吞咽障碍筛查与前瞻性干预对神经内科住院患者吸入性肺部感染的影响研究

Effects of dysphagia screening and prospective intervention on inhalation pulmonary infections in hospitalized neurology patients

  • 摘要: 目的 探讨吞咽障碍筛查及前瞻性干预对神经内科住院患者吸入性肺部感染的影响。方法 选取医院2014年1月-2016年5月住院的324例患者为研究对象,随机分为两组,各162例。对照组予以常规干预治疗,观察组予以吞咽障碍前瞻性干预,比较两组患者疗效。结果 对照组吞咽障碍53例,检出率为32.72%,观察组吞咽障碍87例,检出率为53.70%,差异有统计学意义(P<0.05)。治疗4周后对照组吸入性肺部感染22例,感染率为13.58%,观察组吸入性肺部感染6例,感染率为3.70%,差异有统计学意义(P<0.05)。28例感染患者共检出病原菌52株,其中革兰阴性菌33株占63.46%,革兰阳性菌17株占32.69%;对照组疗效总有效率为66.04%,观察组总有效率为81.61%,差异有统计学意义(P<0.05)。

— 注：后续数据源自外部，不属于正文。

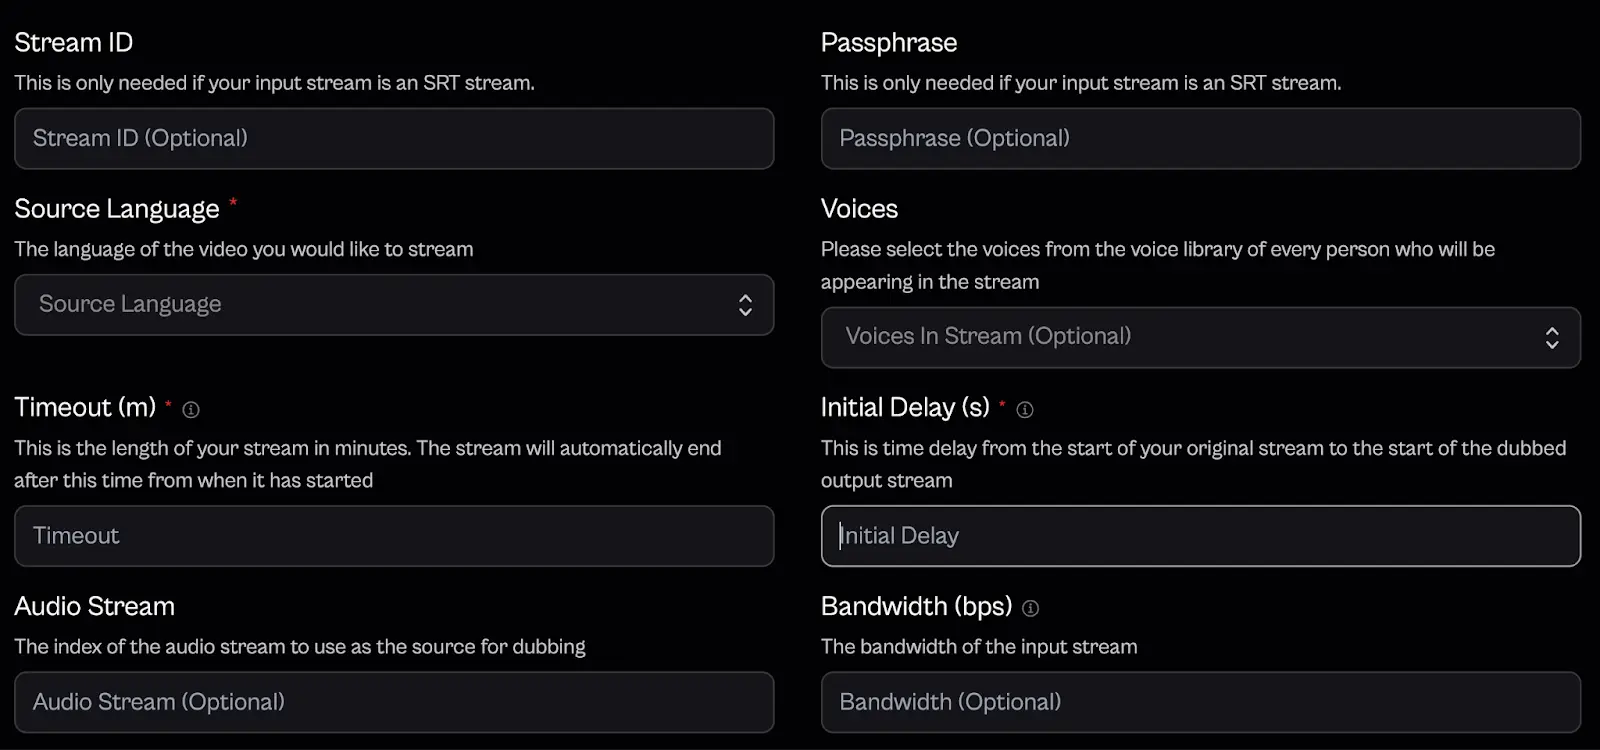The height and width of the screenshot is (750, 1600).
Task: Click the Voices heading label
Action: (859, 209)
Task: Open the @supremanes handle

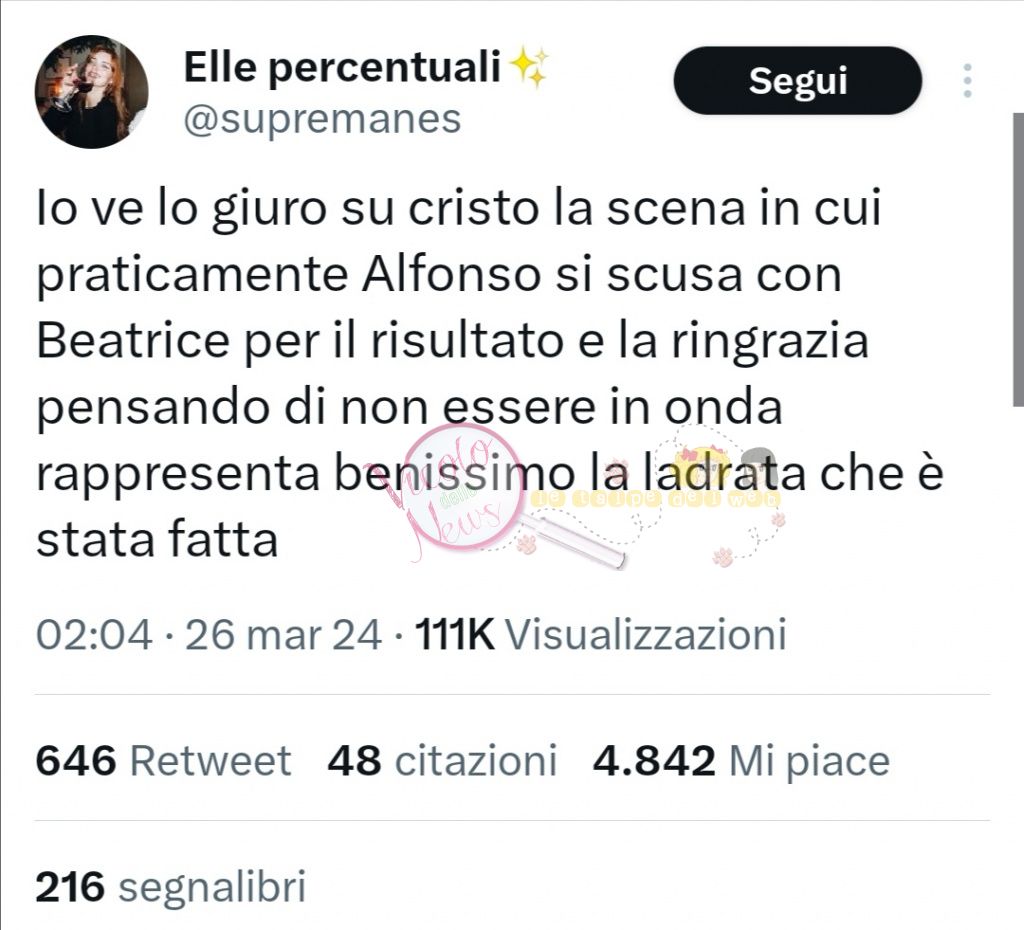Action: (x=323, y=120)
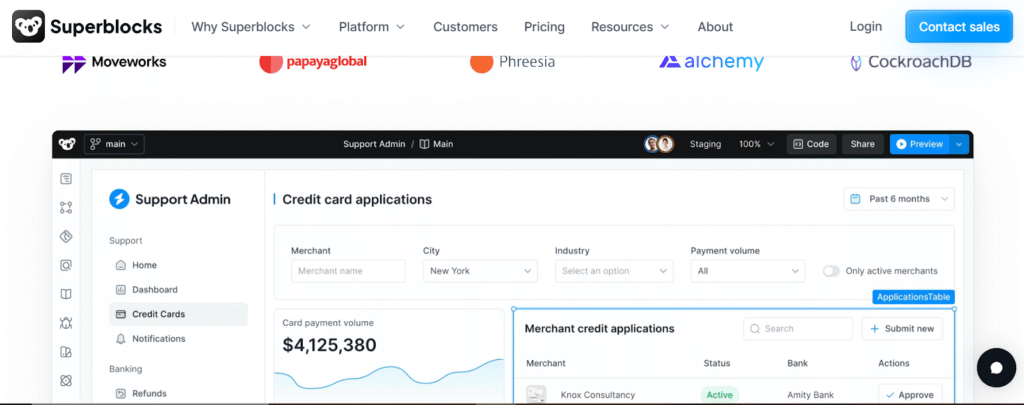This screenshot has width=1024, height=405.
Task: Open the chat support bubble icon
Action: pyautogui.click(x=996, y=368)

治疗4周后对照组肺部感染患者白细胞计数、中性粒细胞百分比、氧合指数、胸片阴影缩小≥50%与观察组比较,差异有统计学意义(P<0.05)。结论 吞咽障碍筛查能提高吞咽障碍检出率,结合吞咽障碍前瞻性干预能够降低吸入性肺部感染发生率,提高患者治疗效果。

     

    Abstract: OBJECTIVE To explore the influence of dysphagia screening and prospective intervention on inhalation pulmonary infections in hospitalized neurology patients. METHODS A total of 324 cases of patients from Jan. 2014 to May 2016 in our hospital were selected as the research objects, and were randomly divided into two groups, with 162 cases in each group. Patients in control group were received conventional intervention, and in observation group were used dysphagia prospective intervention. The efficacy between the two groups were compared. RESULTS There were 53 cases of dysphagia in control group, with the detection rate of 32.72%, and 87 cases in observation group, with the detection rate of 53.700%, the difference was significant (P<0.05). After 4 weeks of treatment, 22 cases had inhalation pulmonary infection in control group, with the infection rate of 13.58%, and 6 cases in observation group, with the infection rate of 3.70%, which was significant (P<0.05). Totally 52 strains of pathogenic bacteria were detected in 28 cases, including 33 strains of gram-negative bacteria,accounting for 63.46%, and 17 strains of gram-positive bacteria, accounting for 32.69%. Compared with the clinical curative effect, the total effective rate of control group was 66.04%, and the total effective rate of observation group was 81.60%, and the difference was significant (P<0.05). After 4 weeks of treatment, compared with observation group, the white blood cell count, neutrophil percentage, oxygenation index and reduction of chest X-ray shadow more than 50% of control group of patients had significant differences (P<0.05). CONCLUSION Dysphagia screening can improve the detection rate of dysphagia, and can reduce the incidence of inhalation pulmonary infections and improve the treatment effect combined with dysphagia prospective intervention.